Sunday, 24 August, 2008 19:31

Nilknarf Daily Haiku
alienated
by love and understanding...
alone in sorrow.

Lanas' mother died last night.

I had never met her.

I really feel for Lana and her family... even though you know it's coming, it's hard, very hard, to say goodbye to a loved one.

My day started at 03:00... I had gone to bed and right to sleep at 22:00 last night.

I tried to sleep for about two hours, but it didn't work.

When I say, "tried" I mean that I laid there having half-dreams and researching ideas... none of this, "I have to get up at ??? time".

I had someone tell me recently that I shouldn't lay awake worrying about shit... and I don't. I think about shit... building things, changing the network, wondering about the universe and the dark matter and the dark energy, wondering about why some people believe that we have souls and that they survive the cessation of the brain when we die.

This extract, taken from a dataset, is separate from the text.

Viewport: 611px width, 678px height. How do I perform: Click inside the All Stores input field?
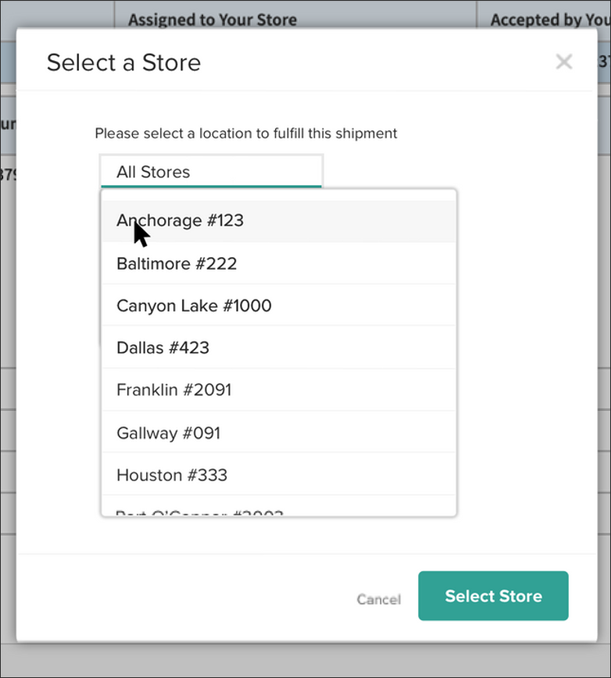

And I think about how wonderful the universe is, the solar system, the earth, humanity... and me. That I can see and feel and think and... feel. And love.

I have a conundrum.

About six months ago, I joined a free dating site. As with most sites, nothing happened.

Then yesterday, **BANG!***.

I guess that I was the featured catch-of-the-day or something, and I had about 50 emails from various ladies.

Many of them very attractive, many of them very close.

I do not have a commitment with Lana, really, except in ***MY*** mind.

So I answered all of the emails with, "Sorry, won't work, I have a SO...."

Am I missing out on something? certainly.

Do I care?

No.

Two of my major faults are monogamy and faithfulness.

And to be quite frank about it, if I ever had more that one GF at a time, I would go crazy.

And yes, I did try it once.

I went crazy. Not pleasant.

Multiple wives? That I could handle, for there would be agreements. Cooperation. Compatability. Everyone would be crazy in the same way, more or less.

I Don't like crazy.

I Like dependable, thinking, caring.

Reta's sister Cleta is in town, they were supposed to be here at 17:00, but they were in Salina... they got to town about 19:15. I was going to go out to dinner with her and her husband, but i begged off since i really have to go to sleep...

Tentative plans for breakfast/coffee in the morning....

And now? sleep.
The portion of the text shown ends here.